The CRCT (NASDAQ: CRCT) “Profit Pivot”: Subscriber Surge or Margin Magic?
- Marques Blank
- Nov 18, 2025
- 2 min read
Updated: Dec 1, 2025

Cricut is flipping the script on its post-IPO slump, with Q3 2025 results delivering a profitability masterclass amid tepid top-line growth. Revenue edged up 2% to $170.4M, but GAAP net income rocketed 79% to $20.5M, or $0.10 EPS—a 100% YoY jump that crushed estimates by 150%. This isn’t just cost tweaks; it’s a structural shift toward recurring platform revenue.
Operationally, the split is stark: platform subscriptions soared 7% to $82.8M, fueled by 6% paid subscriber growth to over 3 million, while hardware/products dipped to $87.7M on softer consumer demand and inventory normalization. Gross margins ballooned to 55.2% from 46.1%, thanks to better mix and efficiencies, with operating expenses trimmed 5%. Conversions in high-margin digital tools are accelerating, but holiday tariff risks loom over imports.
The balance sheet gleams debt-free with $207M in cash—up on $20M quarterly operating cash flow—and no dilution pressure, as shares outstanding ticked down 1% YoY. Guidance holds steady for FY25 revenue at $675-685M (flat YoY) but raised non-GAAP operating income to $85-90M, implying sustained 12-13% margins. Macro headwinds like inflation could crimp discretionary crafting spends.
The bull case shines: deepening subscriber stickiness and platform monetization could unlock 15%+ revenue CAGR through 2027.
The bear case warns: if hardware erosion accelerates amid tariffs, the pivot stalls. CRCT IPO’d at $20 in 2021. Now, at $4.58, it’s dirt-cheap on earnings power—and ripe for a rerating.
The Filing:
• Nov 4 10-Q: $170.4M revenue (+2% YoY).
• GAAP net income: $20.5M (vs. $11.5M).
• Operating income: $22.7M (GAAP).
The Context:
• Platform: +7% YoY; Subscribers +6%.
• Cash: $207M; Op cash flow $20M.
• Stock -8% 3Y — 1.2x sales.
The Sharper Take:
• Bull: Subscriptions + efficiencies = 15% CAGR 2027.

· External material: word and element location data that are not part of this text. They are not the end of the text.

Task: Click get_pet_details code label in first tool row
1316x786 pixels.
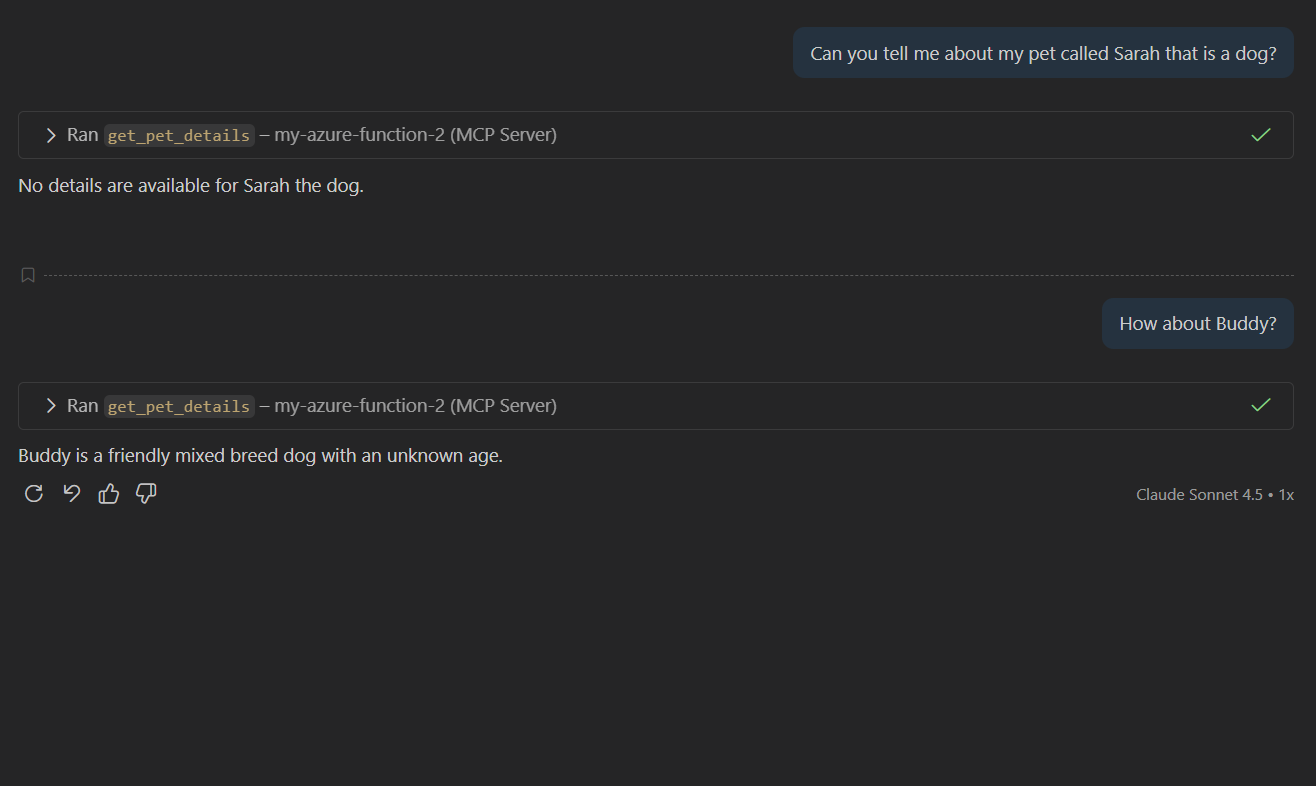Action: coord(179,136)
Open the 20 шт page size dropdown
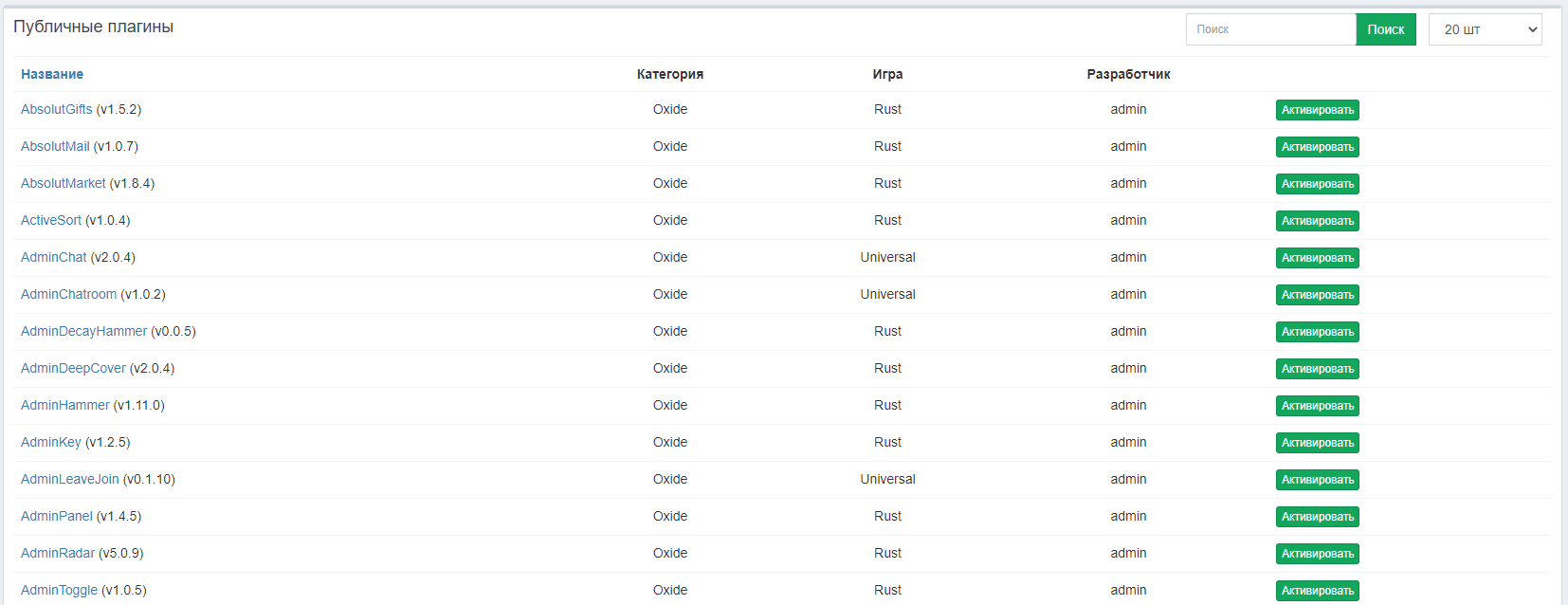 (1485, 29)
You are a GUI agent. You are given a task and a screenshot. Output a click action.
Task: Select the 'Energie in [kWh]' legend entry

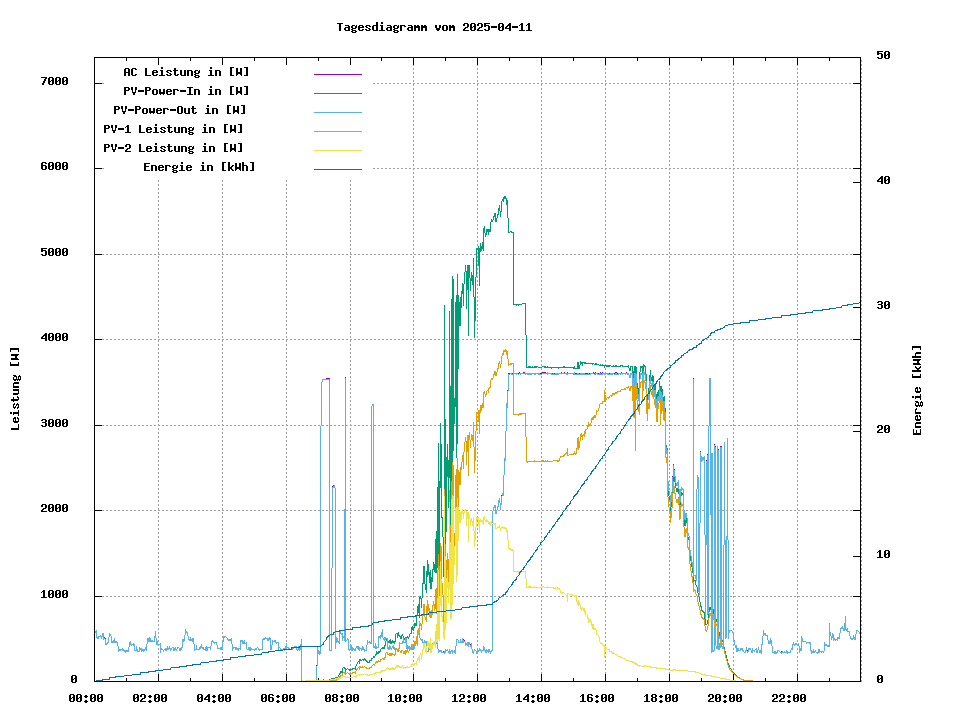coord(199,167)
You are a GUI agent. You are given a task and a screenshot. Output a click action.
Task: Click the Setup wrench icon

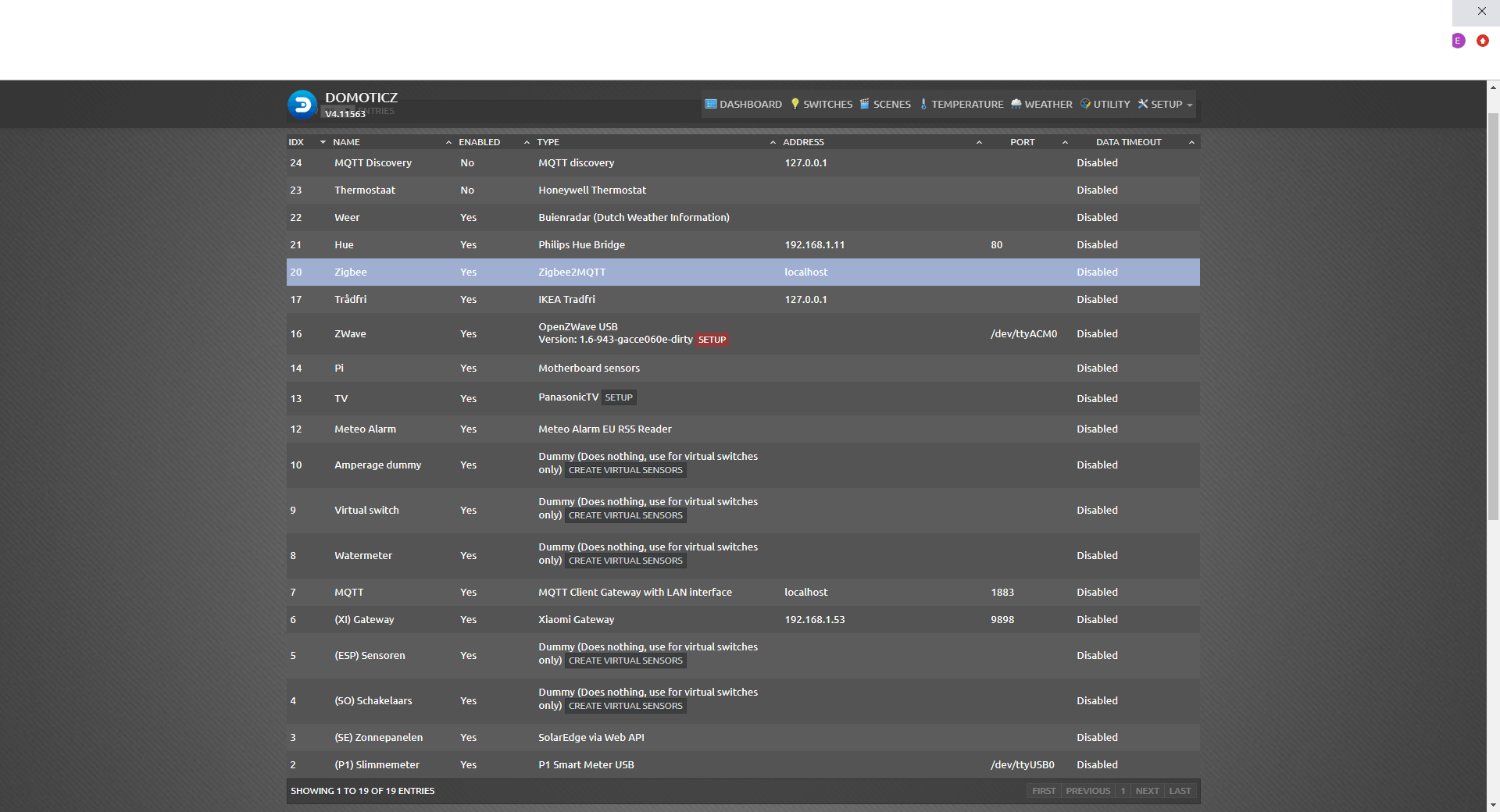(1143, 104)
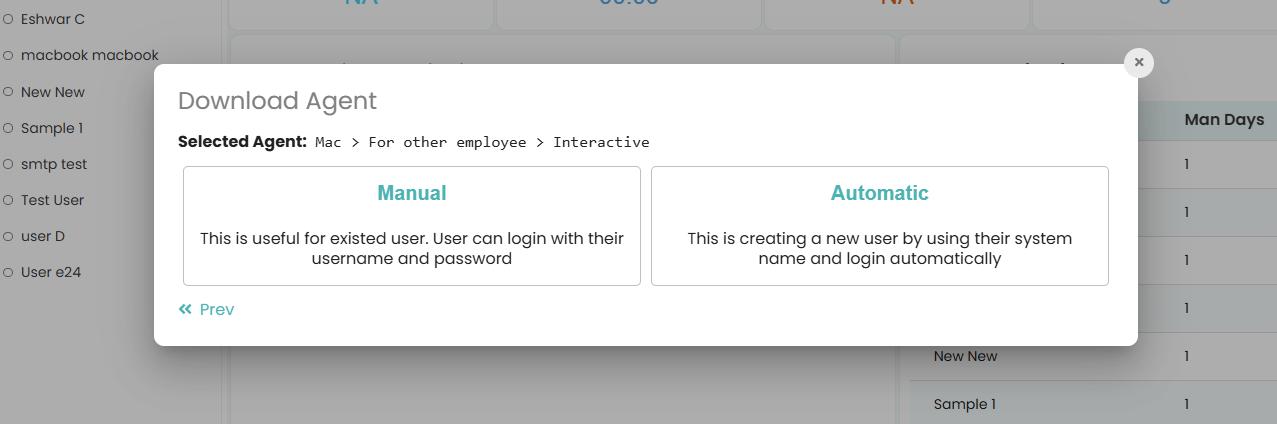
Task: Click the Man Days column header
Action: 1224,120
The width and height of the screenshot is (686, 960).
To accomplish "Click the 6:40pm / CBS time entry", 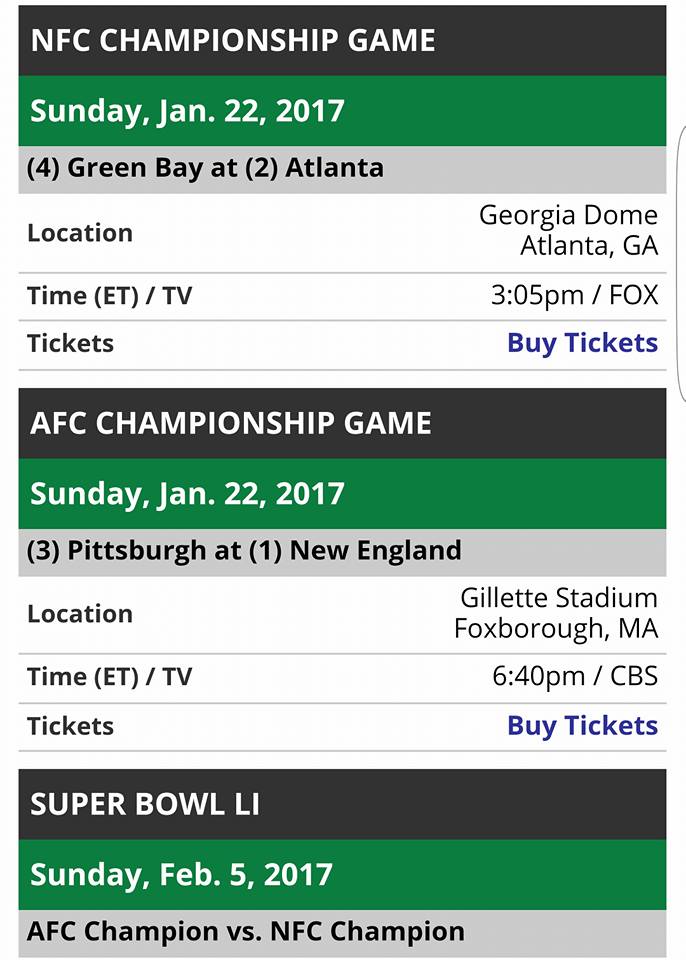I will [574, 677].
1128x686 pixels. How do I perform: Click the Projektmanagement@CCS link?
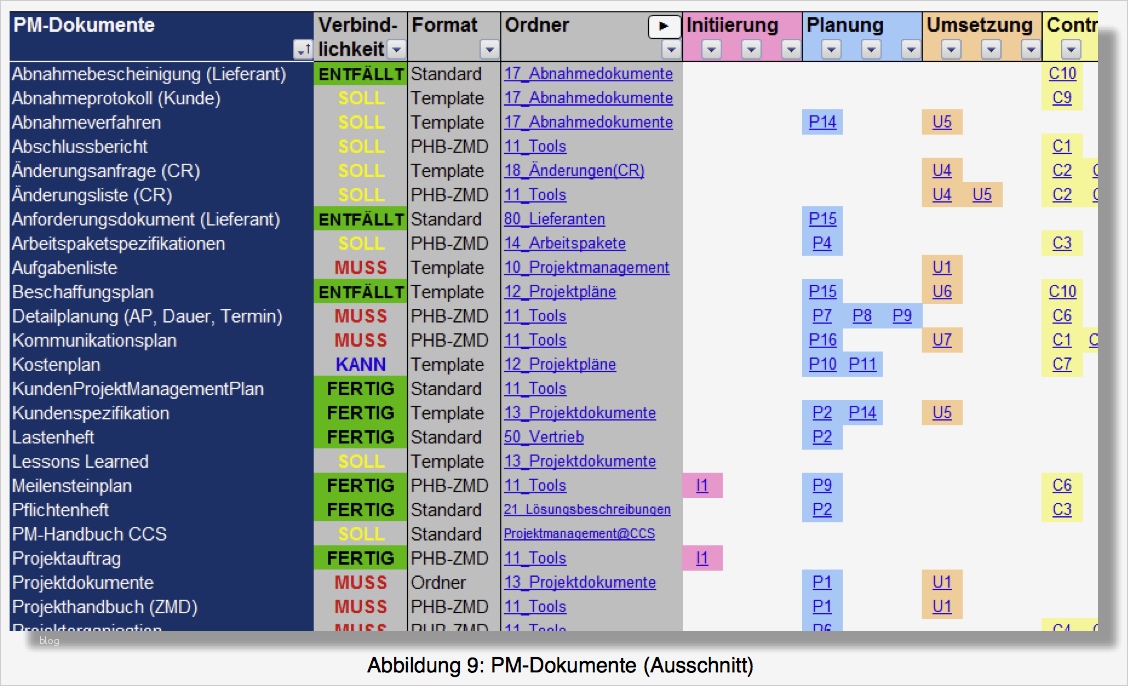tap(579, 534)
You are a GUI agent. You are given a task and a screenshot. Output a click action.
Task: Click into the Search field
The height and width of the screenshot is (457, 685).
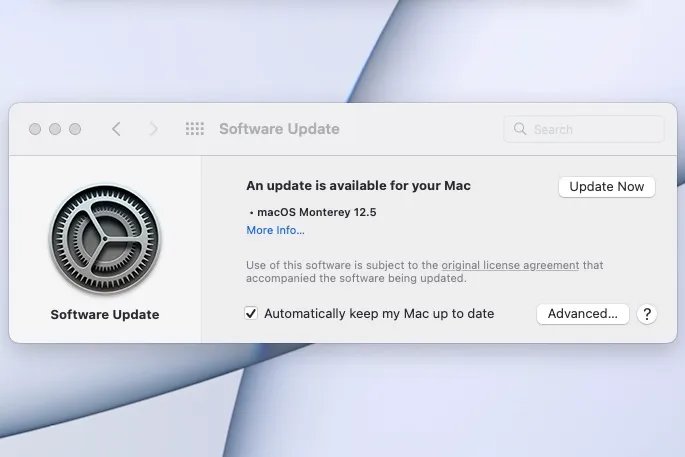pos(584,129)
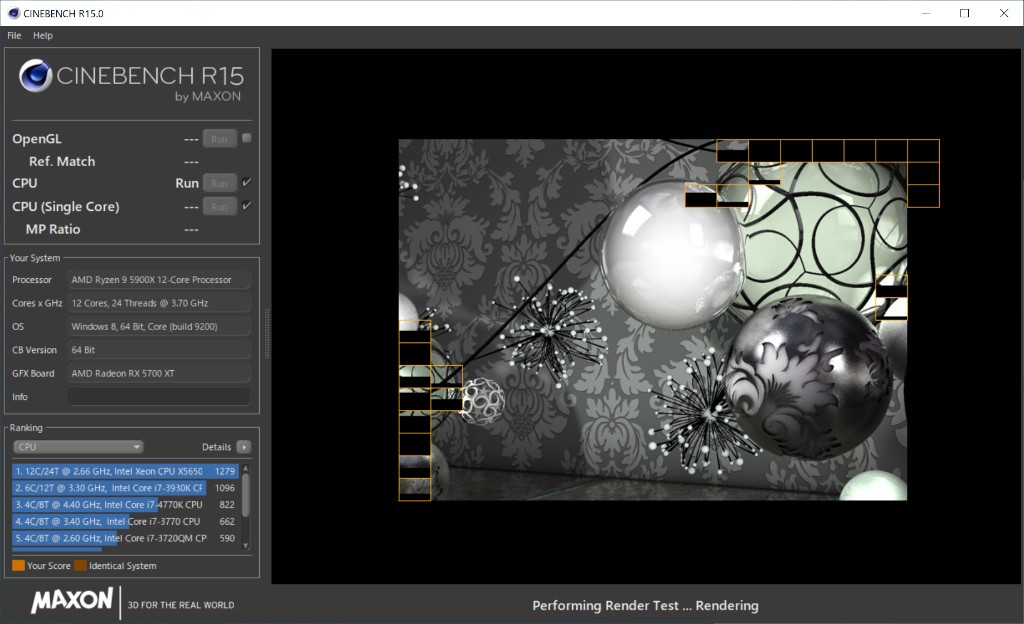Click the brown Identical System legend swatch

[x=80, y=566]
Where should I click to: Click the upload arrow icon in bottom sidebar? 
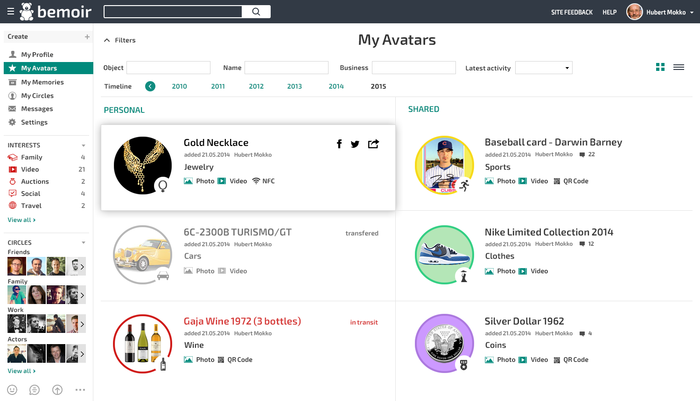pos(57,389)
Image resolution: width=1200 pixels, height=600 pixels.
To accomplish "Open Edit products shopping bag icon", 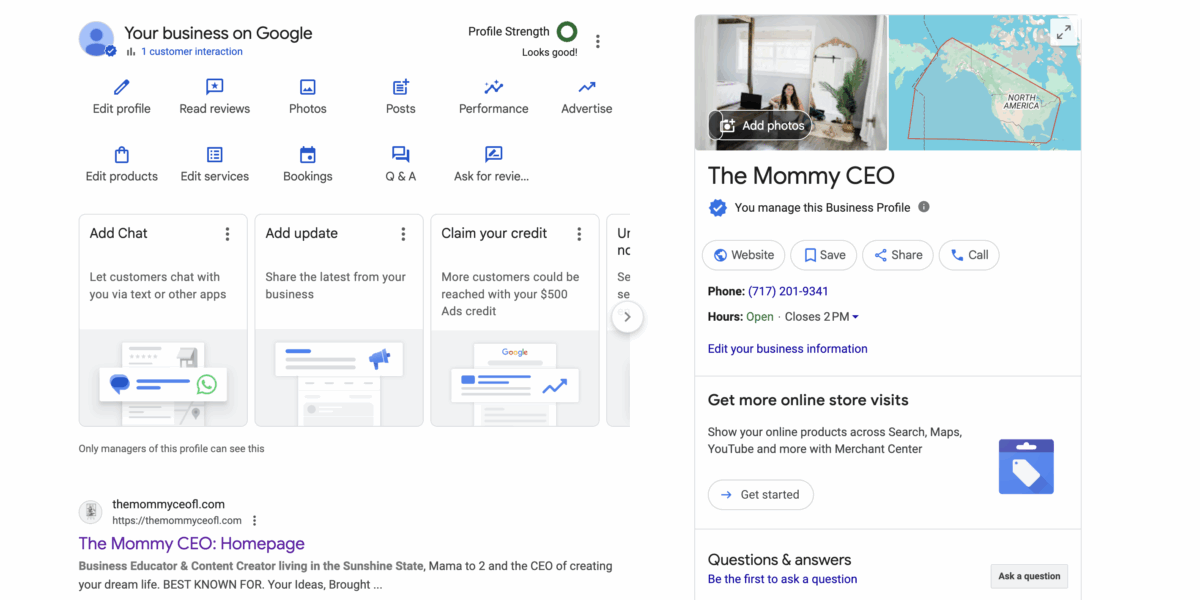I will coord(122,155).
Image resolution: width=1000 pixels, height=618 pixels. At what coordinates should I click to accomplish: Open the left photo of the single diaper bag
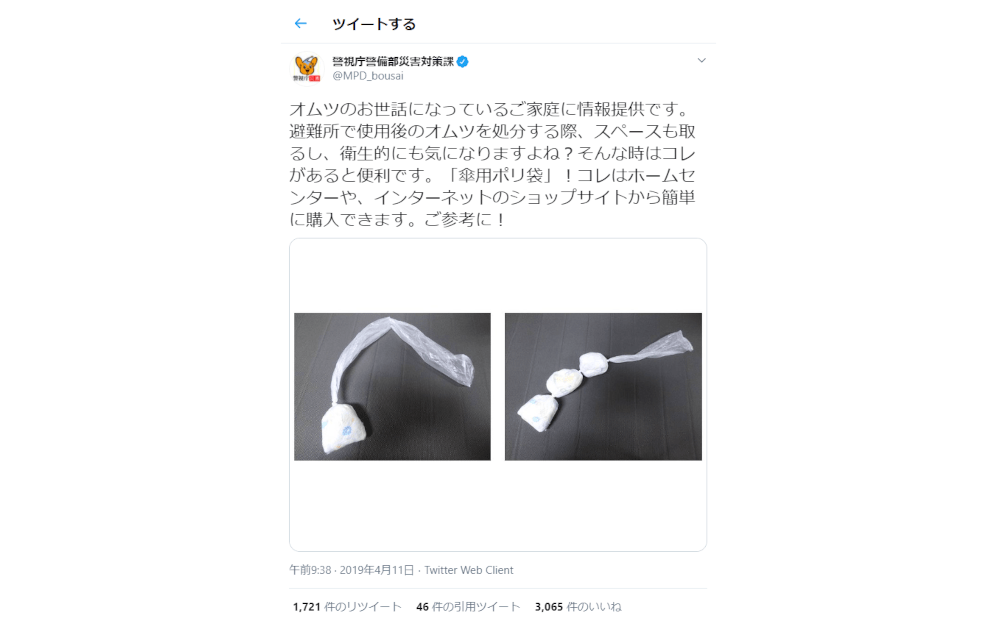click(392, 386)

• Bear: Hardware/tariffs drag = stalled pivot.
Investor Action:
1. (Buy Signal): Lock in the margin expansion; trading at 4x FY26 EPS screams value.2. Monitor Q4 subscriber adds at 200K+; holiday beats could ignite a 50% rally.3. Accumulate below $4.50; sidestep if tariff headlines spike import costs 10%+.